Beyanda bulunan mirasçılar … ve … vekili 03/02/2023 tarihli dilekçesi ile, miras ortaklığını temsil etmeyen ve dolayısıyla dava açma hakkı bulunmayan davacı tarafça ikame edilen davaya muvafakatlerinin olmadığını, davaya davacı yanında dahil olmadıklarını, taraf ehliyeti bulunmayan davacının davanın usulden reddine karar verilmesini talep etmiştir.

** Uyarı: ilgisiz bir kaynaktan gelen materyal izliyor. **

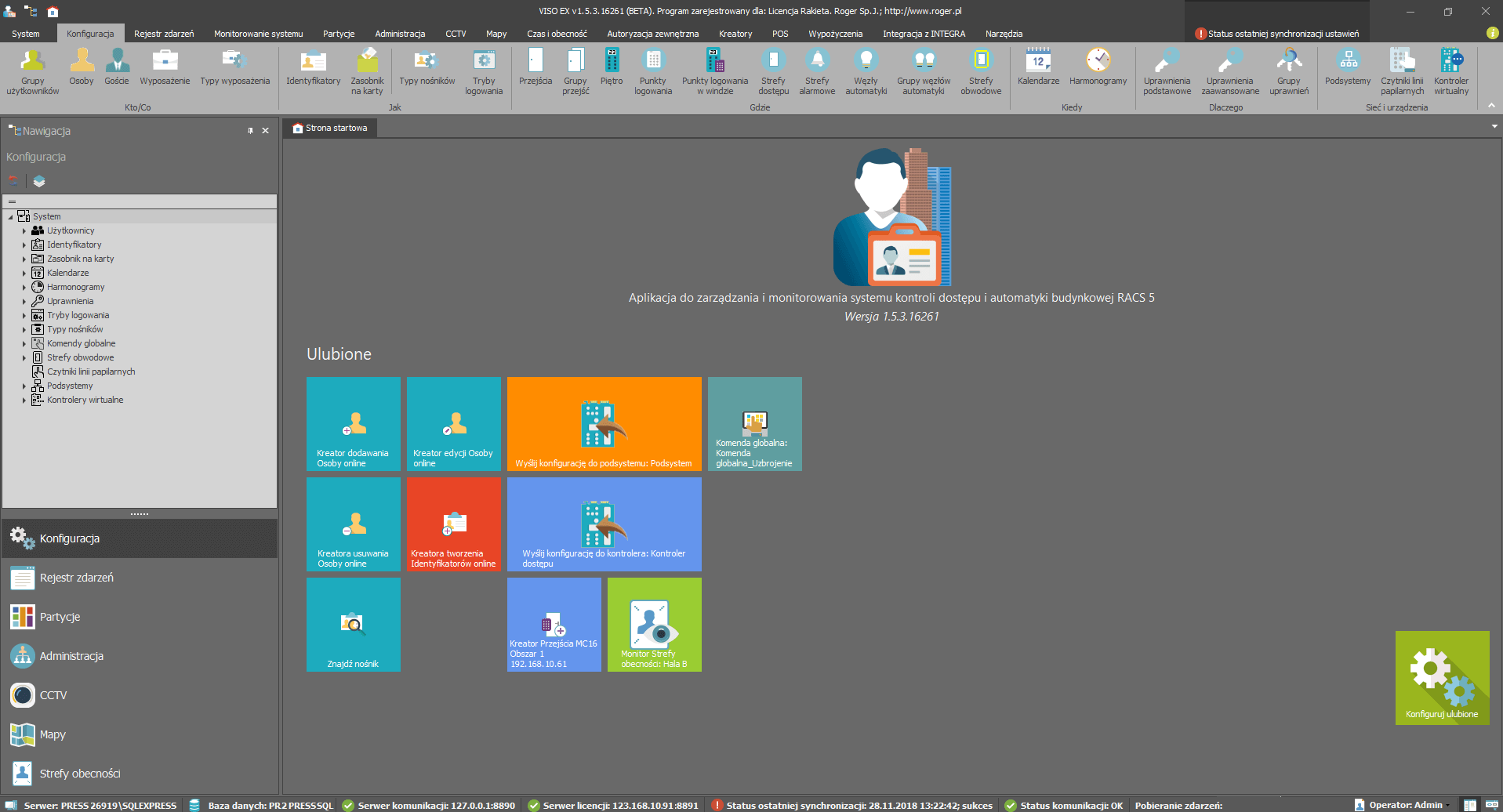Click the refresh icon in Nawigacja panel
1503x812 pixels.
pos(13,181)
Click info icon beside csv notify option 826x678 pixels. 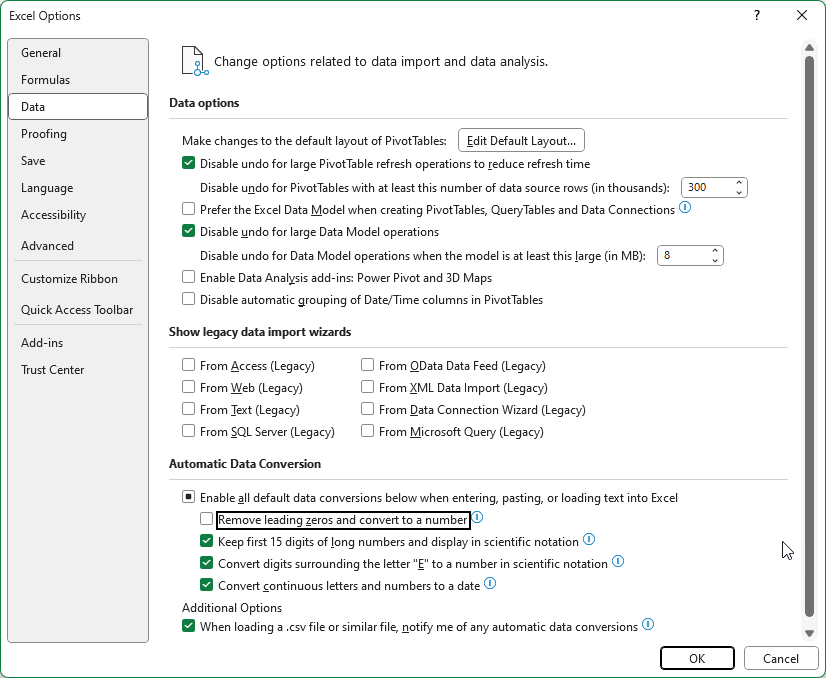pyautogui.click(x=648, y=625)
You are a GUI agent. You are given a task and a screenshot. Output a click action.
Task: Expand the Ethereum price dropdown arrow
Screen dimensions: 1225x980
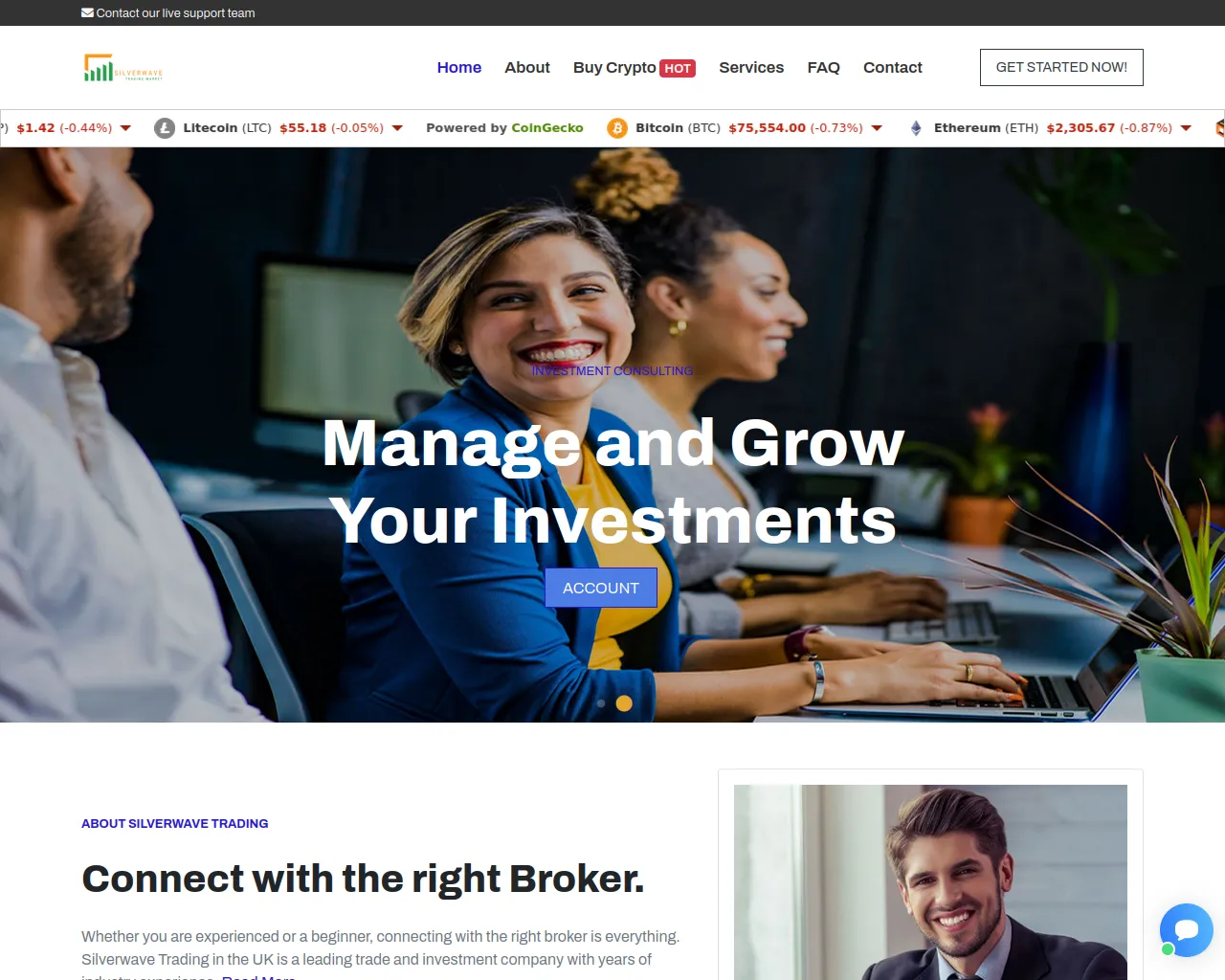1186,128
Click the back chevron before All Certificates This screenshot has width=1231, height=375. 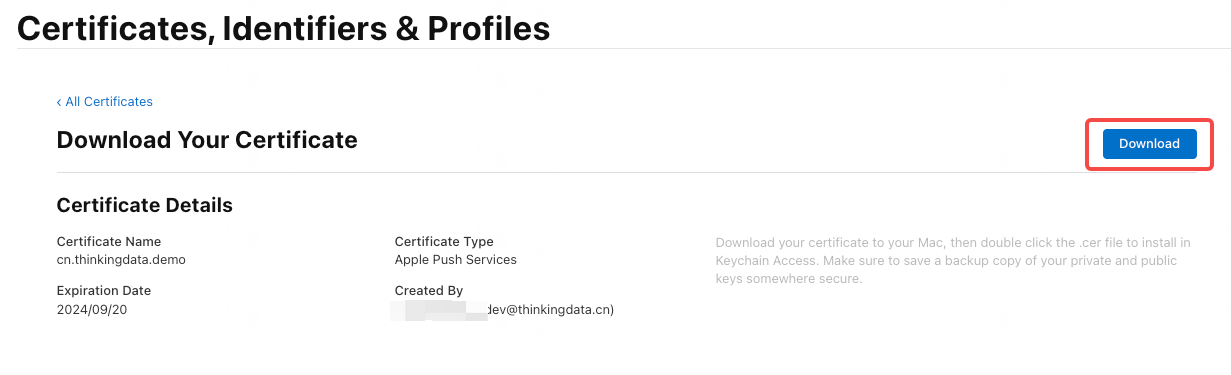click(59, 102)
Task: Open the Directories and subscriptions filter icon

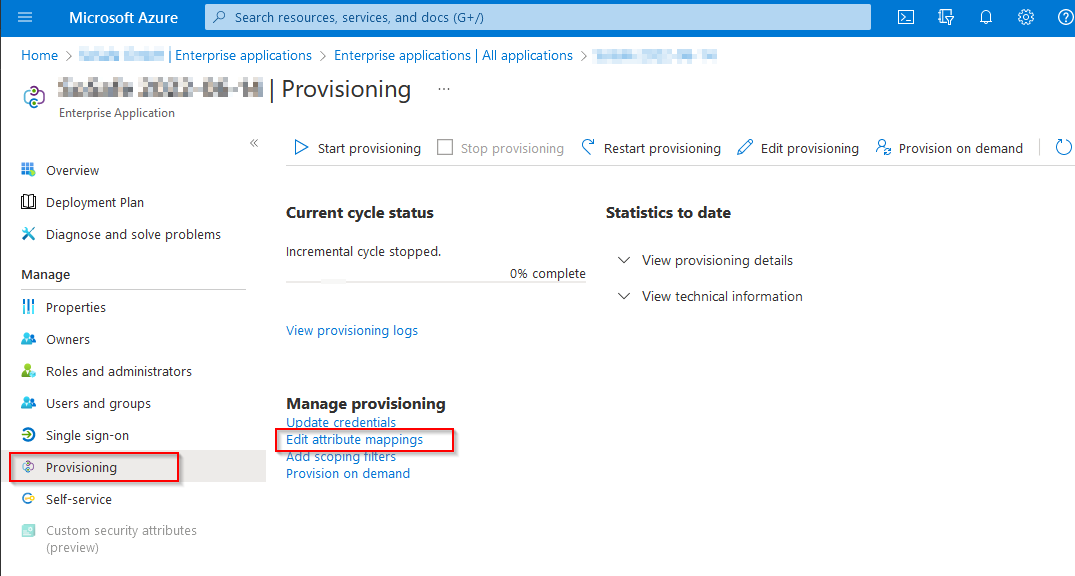Action: tap(945, 17)
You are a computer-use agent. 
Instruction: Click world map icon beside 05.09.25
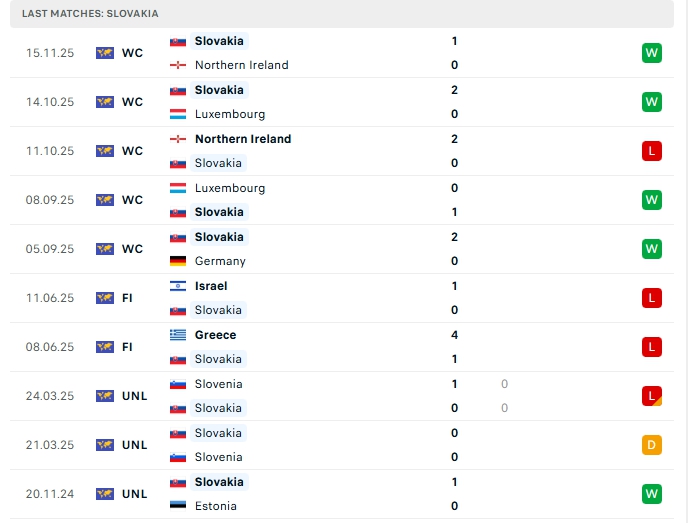105,249
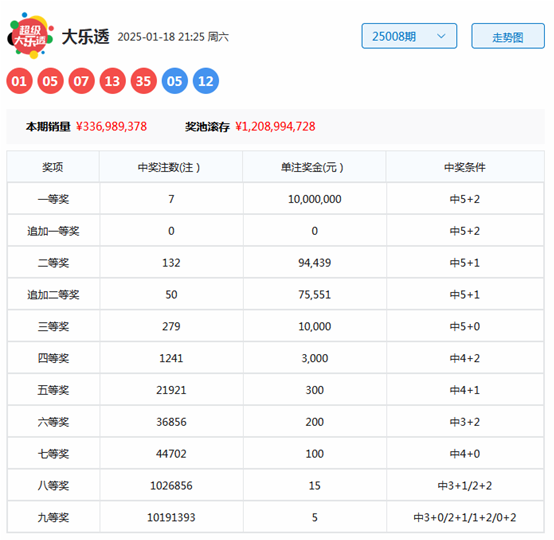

Beyanda bulunan mirasçı … vekili 05/04/2023 tarihli dilekçe ile, taraf ehliyetlerinin ve davaya muvafakatlerinin bulunduğunu beyan etmiştir.
DELİLLER VE GEREKÇE:
Taraflara usulune uygun davetiye tebliğ edilmiş olup İstanbul 1.Sulh Hukuk Mahkemesinin… Tereke sayılı dosyasının UYAP sureti, İstanbul 1.Sulh Hukuk Mahkemesinin … Tereke sayılı dosyasının UYAP sureti, İstanbul 4.Asliye Ticaret Mahkemesinin … esas sayılı dosyası, ….Asliye Ticaret Mahkemesinin … esas sayılı dosyasının UYAP sureti, İstanbul 3.Asliye Ticaret Mahkemesinin … esas sayılı dosyasının UYAP sureti, İstanbul 13.Aile Mahkemesinin … esas sayılı dosyasının UYAP sureti celp olunmuştur.
Davacı tarafından davalı şirketin %100 hissesinin sahte belgelerle murislerinden davalılar … ve …’e devredildiğinin ileri sürülerek söz konusu hisselerin murise ait olduğunun tespiti ve söz konusu şirket hisselerinin muris adına pay defterine tescili talep edilmiş olup pay defterine tescil aynı zamanda mülkiyet naklini de doğuracağından ve eda davası niteliğini taşıdığından davaya konu davalı şirket hisselerinin dava dilekçesinde ve eki ticaret sicil gazete örneğine göre 200.000.000,00 TL itibari değerinde olduğu görülmekle ve davanın nispi harca tabi olduğu dikkate alınarak; 200.000.000,00 TL’nin ‰68,31’inin 1/4’ü oranında olmak üzere ödenmesi gereken 3.415.500,00 TL nispi harçtan peşin yatan 853,88 TL’nin mahsubu ile bakiye 3.414.646,12 TL eksik harcı yatırması hususunda Harçlar Kanunu 28. 30. Ve 32. Maddeleri uyarınca 1 haftalık kesin üre verilerek aksi halde HMK 150. Maddesi uyarınca davada sonraki işlemlere geçilemeyeceği ve dosyanın harç eksikliği giderilinceye kadar işlemden kaldırılacağı ve kanuni süre içerisinde (yenileme süresi) harç eksikliği tamamlanmadığı takdirde davanın açılmamış sayılmasına karar verileceği ihtar edilmiş, davacı vekili 04/01/2023 tarihli dilekçesi ile adli yardım talebinde bulunmuş, mahkememiz 04/01/2023 tarihli ara kararı ile davacının adli yardım talebinin dava harcı yönünden kabulü ile harç yönünden davacının adli yardımdan yararlandırılmasına karar verilmiştir.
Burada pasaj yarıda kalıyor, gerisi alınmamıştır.